In an episode two weeks back, one of our guests challenged us to look at what now defines our Christianity This was in response to us listing one traditional Christian tenet after another which we were now redefining, softening, or even rejecting. Apparently, even an atheist was wondering if we were giving up too much, and taking a path which diverged so sharply from main-stream Christianity!?
Around the same time, another one of our listeners posted to our private Facebook discussion group an interesting article published in Salon magazine: “Not quite losing my religion: Being a liberal evangelical isn’t always easy“. Many of the things in that article resonated so much with me personally, and with the question/challenge articulated by our guest two weeks ago.
Both those events were the spark that led to this episode. And Scott and I thought the author of that article — Nathaniel Manderson — was the perfect guest to bring on to unpack the topic: his life story that eventually led to him becoming an ordained Baptist minister who passionately challenges many aspects of Evangelical thinking in his articles for Salon magazine was a perfect fit for the topic and for our podcast.
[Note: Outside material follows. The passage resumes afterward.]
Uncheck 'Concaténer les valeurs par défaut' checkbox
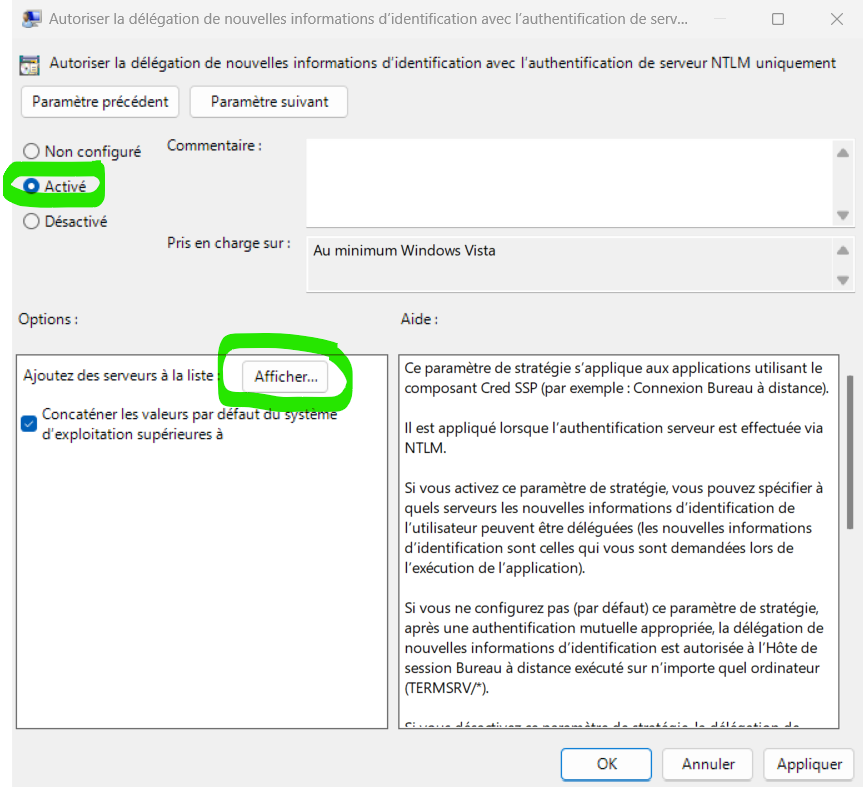Viewport: 863px width, 787px height. (x=29, y=424)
We ping-ponged our way through many questions around this central question of what it means to be a Christian:
- the claim that it can be (must be?) seen as a “personal relationship” with the Divine
- why do we feel the need to put an infinite Being into a finite box (personhood)? … is it to control God?
- could you have Christians who don’t believe in a Theistic God?
- does calling God “a creative life force” diminish him too much … or does personifying him diminish him?